On residual network depth
Benoit Dherin, Michael Munn
TL;DR
The paper derives the Residual Expansion Theorem, formalizing the view that deep residual networks function as a hierarchical ensemble whose depth expands the ensemble size. It identifies a combinatorial explosion of functional paths as the root of instability in unnormalized models and shows that principled scaling of residual branches by $\lambda$ (notably $1/n$ or $1/\sqrt{n}$) can tame this growth, enabling normalization-free training while affecting capacity and geometry. The work connects to andClarifies normalization-based methods like BatchNorm and Fixup, offering a first-principles explanation for their empirical success and guiding principled designer choices for very deep architectures. It also points to future directions, including applying the function-first scaling perspective to Transformers and exploring principled scaling laws beyond finite depth.
Abstract
Deep residual architectures, such as ResNet and the Transformer, have enabled models of unprecedented depth, yet a formal understanding of why depth is so effective remains an open question. A popular intuition, following Veit et al. (2016), is that these residual networks behave like ensembles of many shallower models. Our key finding is an explicit analytical formula that verifies this ensemble perspective, proving that increasing network depth is mathematically equivalent to expanding the size of this implicit ensemble.
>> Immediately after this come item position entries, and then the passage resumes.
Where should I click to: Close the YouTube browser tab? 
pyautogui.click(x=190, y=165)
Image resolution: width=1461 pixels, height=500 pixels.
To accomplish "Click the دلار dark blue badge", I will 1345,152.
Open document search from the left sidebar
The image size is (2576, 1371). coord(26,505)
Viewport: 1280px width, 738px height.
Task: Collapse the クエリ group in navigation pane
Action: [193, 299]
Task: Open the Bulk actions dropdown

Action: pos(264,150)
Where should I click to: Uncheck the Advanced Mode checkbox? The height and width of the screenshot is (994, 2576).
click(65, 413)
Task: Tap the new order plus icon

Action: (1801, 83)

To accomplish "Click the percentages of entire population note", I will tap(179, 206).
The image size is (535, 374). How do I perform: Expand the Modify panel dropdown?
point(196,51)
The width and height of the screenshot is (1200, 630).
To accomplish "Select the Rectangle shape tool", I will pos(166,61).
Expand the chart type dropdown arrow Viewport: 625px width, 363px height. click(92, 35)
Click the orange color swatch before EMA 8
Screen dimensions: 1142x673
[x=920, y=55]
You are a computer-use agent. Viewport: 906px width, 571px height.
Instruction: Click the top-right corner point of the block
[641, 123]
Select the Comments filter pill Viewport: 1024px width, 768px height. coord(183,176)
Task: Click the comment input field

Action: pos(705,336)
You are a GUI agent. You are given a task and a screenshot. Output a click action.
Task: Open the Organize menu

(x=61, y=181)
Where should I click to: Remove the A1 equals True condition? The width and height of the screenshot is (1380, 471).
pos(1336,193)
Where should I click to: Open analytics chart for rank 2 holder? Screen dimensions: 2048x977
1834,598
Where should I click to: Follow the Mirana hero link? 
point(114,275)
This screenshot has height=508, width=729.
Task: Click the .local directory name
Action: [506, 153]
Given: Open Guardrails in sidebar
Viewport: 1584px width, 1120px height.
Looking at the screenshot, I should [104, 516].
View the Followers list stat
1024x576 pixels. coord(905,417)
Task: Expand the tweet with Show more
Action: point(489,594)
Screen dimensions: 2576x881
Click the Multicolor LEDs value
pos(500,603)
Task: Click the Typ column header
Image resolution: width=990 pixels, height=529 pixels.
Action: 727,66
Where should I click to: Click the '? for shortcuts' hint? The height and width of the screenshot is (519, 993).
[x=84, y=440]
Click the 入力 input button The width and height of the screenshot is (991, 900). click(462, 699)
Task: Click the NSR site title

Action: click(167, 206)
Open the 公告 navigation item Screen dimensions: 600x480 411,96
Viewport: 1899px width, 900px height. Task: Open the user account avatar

Furthermore, our expansion reveals a hierarchical ensemble structure in which the combinatorial growth of computation paths leads to an explosion in the output signal, explaining the historical necessity of normalization layers in training deep models. This insight offers a first principles explanation for the historical dependence on normalization layers and sheds new light on a family of successful normalization-free techniques like SkipInit and Fixup. However, while these previous approaches infer scaling factors through optimizer analysis or a heuristic analogy to Batch Normalization, our work offers the first explanation derived directly from the network's inherent functional structure. Specifically, our Residual Expansion Theorem reveals that scaling each residual module provides a principled solution to taming the combinatorial explosion inherent to these architectures. We further show that this scaling acts as a capacity controls that also implicitly regularizes the model's complexity.